THE FACTS: Hillary Clinton also doesn't have a plan that is materially different than what President Barack Obama is already doing.

She's described a three-part strategy that involves crushing IS "on its home turf" in the Middle East, disrupting its infrastructure on the ground and online, and protecting America and its allies. All are current elements of the Obama administration's strategy, so it's not clear what would change or if she would accelerate any portions of it.

It's also the case that Trump has not laid out a clear plan.


POLICE BIAS:

A claim from the vice presidential debate between Gov. Mike Pence, R-Ind., and Sen. Tim Kaine, D-Va., and how it stacks up with the facts:

PENCE: "When African American police officers are involved in a police action shooting involving an African American, why would Hillary Clinton accuse that African American police officer of implicit bias?" Pence accused Clinton and Kaine of using recent police shootings "as a reason to use a broad brush to accuse law enforcement of implicit bias, or institutional racism."

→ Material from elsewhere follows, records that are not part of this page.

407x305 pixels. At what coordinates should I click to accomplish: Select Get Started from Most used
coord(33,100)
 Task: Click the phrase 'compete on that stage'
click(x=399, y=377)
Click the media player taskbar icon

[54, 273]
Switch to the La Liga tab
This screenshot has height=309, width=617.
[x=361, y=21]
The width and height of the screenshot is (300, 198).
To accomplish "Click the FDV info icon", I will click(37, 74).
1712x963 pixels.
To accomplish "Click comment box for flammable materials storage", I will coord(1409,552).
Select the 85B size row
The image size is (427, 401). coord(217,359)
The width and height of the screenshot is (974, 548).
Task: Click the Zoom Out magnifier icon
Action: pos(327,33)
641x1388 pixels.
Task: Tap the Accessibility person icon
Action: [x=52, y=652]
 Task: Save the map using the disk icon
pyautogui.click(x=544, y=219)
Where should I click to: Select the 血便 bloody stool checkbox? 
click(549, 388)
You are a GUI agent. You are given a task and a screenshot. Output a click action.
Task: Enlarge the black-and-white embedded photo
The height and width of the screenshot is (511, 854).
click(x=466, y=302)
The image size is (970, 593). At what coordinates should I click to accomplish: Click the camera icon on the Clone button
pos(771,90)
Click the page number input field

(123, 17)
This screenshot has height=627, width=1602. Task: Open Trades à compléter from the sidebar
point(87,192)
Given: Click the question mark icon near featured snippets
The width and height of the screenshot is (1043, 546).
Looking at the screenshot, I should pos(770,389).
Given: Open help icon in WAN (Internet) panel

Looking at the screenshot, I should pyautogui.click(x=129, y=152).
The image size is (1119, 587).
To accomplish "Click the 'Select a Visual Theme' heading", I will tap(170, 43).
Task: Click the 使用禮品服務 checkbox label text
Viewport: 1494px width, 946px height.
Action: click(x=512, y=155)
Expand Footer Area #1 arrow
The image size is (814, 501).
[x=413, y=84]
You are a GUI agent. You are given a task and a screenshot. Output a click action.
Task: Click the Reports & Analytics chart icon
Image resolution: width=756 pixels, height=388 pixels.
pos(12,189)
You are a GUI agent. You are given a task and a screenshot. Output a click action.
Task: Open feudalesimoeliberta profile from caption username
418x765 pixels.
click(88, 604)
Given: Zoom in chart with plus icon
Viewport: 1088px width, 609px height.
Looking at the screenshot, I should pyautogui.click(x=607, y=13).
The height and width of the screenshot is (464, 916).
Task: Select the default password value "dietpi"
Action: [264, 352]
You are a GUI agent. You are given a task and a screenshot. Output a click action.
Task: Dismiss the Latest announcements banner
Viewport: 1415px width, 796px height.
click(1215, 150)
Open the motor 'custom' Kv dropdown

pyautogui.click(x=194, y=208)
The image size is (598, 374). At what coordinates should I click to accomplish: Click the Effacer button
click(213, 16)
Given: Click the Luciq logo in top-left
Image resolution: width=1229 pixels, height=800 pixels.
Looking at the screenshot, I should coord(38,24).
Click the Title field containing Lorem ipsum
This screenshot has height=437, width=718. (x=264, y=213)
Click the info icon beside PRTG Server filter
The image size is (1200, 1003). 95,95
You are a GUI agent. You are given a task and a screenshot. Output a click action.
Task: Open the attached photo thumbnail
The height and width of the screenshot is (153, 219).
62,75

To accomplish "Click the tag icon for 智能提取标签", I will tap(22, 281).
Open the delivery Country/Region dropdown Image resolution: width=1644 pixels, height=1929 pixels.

THE FACTS: The idea of potential racial bias in police departments has become a center of concern among law enforcement officials across the nation. Police departments are increasing implicit-bias training for their officers, including in large cities where protests over the over the killings of black men by white officers sparked a debate about the role race plays in policing. Experts say the focus on implicit bias is the next frontier of police training and the Justice Department has increasingly pushed for implicit bias training at troubled law enforcement agencies.


FOREIGN POLICY:

A claim from the vice presidential debate between Republican Mike Pence and Democrat Tim Kaine, and how it stacks up with the facts:

PENCE: She was the "architect of the Obama administration's foreign policy." He said the Middle East is "spinning out of control" and suggested that the ongoing crisis in Syria was the result of a "failed and weak foreign policy that Hillary Clinton helped lead" in the Obama administration." Moreover, he said that that President Barack Obama and Clinton gave Russia room to launch its aggressive moves in Ukraine.

THE FACTS: Clinton pushed for increased U.S. intervention after Syrian President Bashar Assad used chemical weapons against rebels. But Obama is the commander in chief and nothing has swayed him thus far.

On Russia, Clinton as secretary of state helped seal a nuclear arms-control treaty and secure Russia's acquiescence to a NATO-led military intervention in Libya. By comparison, Republican Donald Trump has rung alarm bells in Washington and Europe with his overtures to Russia's authoritarian leader.

Clinton and her supporters say she would be far tougher on Moscow than Trump, whose unusual foreign policy statements include musings about NATO's relevance and suggestions that he could accept Russia's annexation of Ukraine's Crimea region.

"You guys love Russia," Kaine said, reminding Pence that he and Trump have praised Russian President Vladimir Putin as a great leader.